WHAT IS NEEDED: Print, exactly as they appear in the listing below, the lines from the line with "Terms of use (860, 1917)" to the line with "Cate Carter (847, 534)", with both end lines kept.

Segment Open

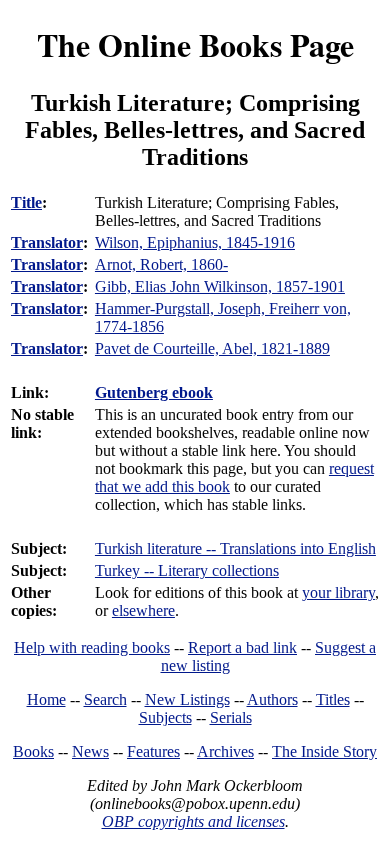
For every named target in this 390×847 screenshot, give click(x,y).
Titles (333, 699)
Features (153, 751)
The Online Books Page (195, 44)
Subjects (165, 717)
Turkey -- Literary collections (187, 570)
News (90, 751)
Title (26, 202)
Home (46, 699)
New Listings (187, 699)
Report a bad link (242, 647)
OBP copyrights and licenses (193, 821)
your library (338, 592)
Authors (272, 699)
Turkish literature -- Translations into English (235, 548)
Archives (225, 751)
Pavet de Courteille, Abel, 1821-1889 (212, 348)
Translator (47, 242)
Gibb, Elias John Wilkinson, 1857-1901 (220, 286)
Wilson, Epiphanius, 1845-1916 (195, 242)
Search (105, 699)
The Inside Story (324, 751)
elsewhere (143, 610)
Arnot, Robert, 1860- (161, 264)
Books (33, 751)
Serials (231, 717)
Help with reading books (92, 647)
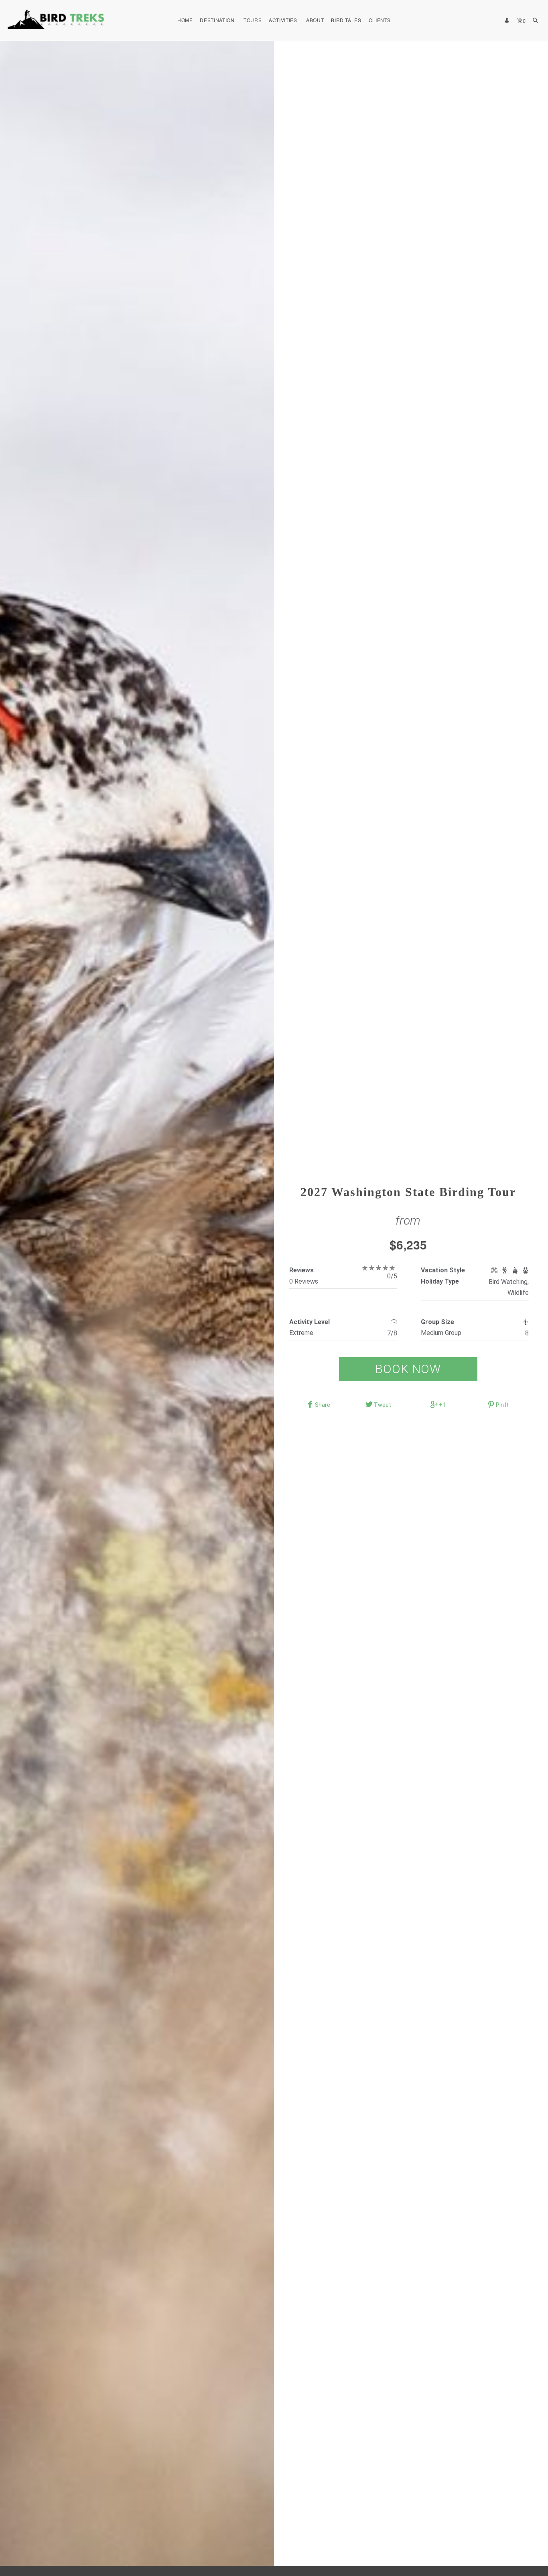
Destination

Segment Closed
Segment Open

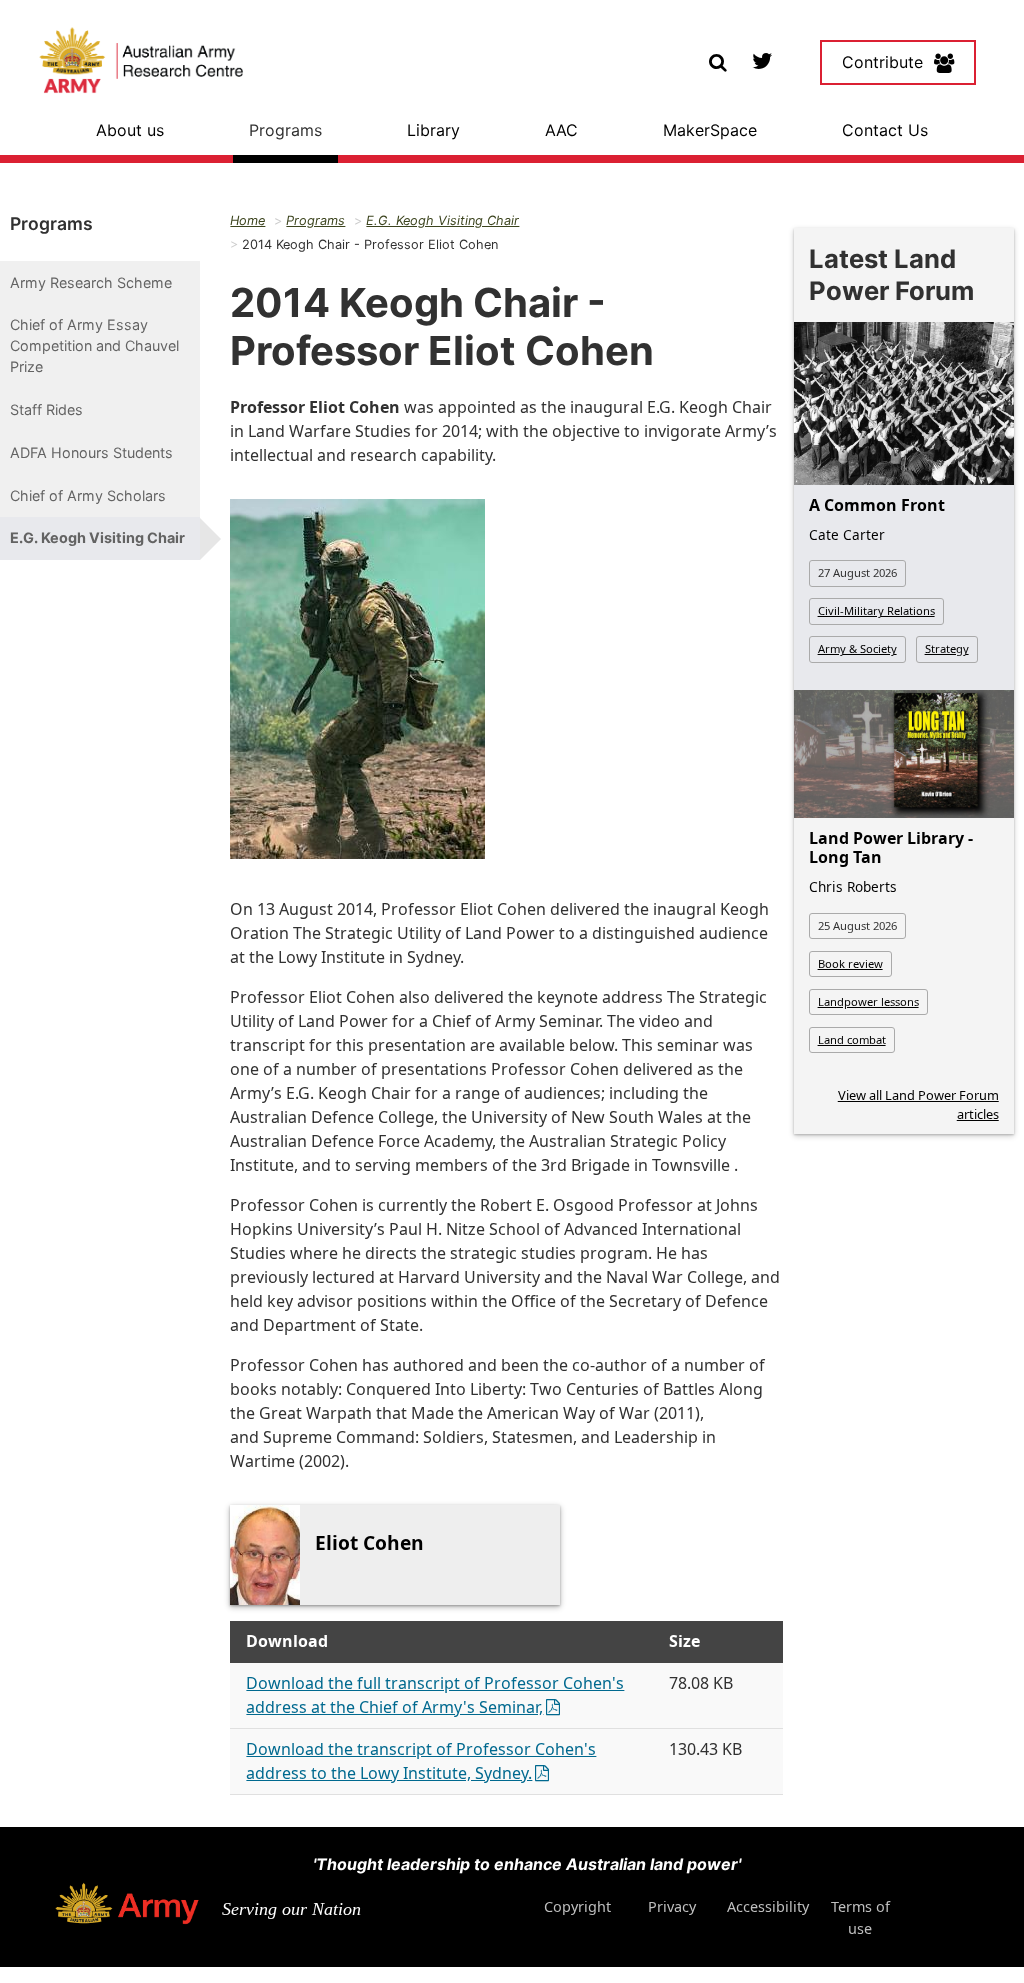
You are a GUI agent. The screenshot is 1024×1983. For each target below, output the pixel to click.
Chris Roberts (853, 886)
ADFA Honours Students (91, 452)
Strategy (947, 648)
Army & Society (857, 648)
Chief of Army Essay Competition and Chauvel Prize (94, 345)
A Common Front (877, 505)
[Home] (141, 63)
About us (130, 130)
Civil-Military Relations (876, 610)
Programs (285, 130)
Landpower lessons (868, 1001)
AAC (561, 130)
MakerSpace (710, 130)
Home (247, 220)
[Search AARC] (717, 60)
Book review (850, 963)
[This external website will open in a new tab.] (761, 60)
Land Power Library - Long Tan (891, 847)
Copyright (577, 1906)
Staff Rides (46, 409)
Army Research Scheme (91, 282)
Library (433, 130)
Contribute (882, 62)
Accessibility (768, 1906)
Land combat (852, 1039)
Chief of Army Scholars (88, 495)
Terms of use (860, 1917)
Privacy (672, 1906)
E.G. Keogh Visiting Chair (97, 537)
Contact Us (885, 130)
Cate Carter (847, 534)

Segment Closed

RESPONSE:
Terms of use (860, 1917)
Privacy (672, 1906)
E.G. Keogh Visiting Chair (97, 537)
Contact Us (885, 130)
Cate Carter (847, 534)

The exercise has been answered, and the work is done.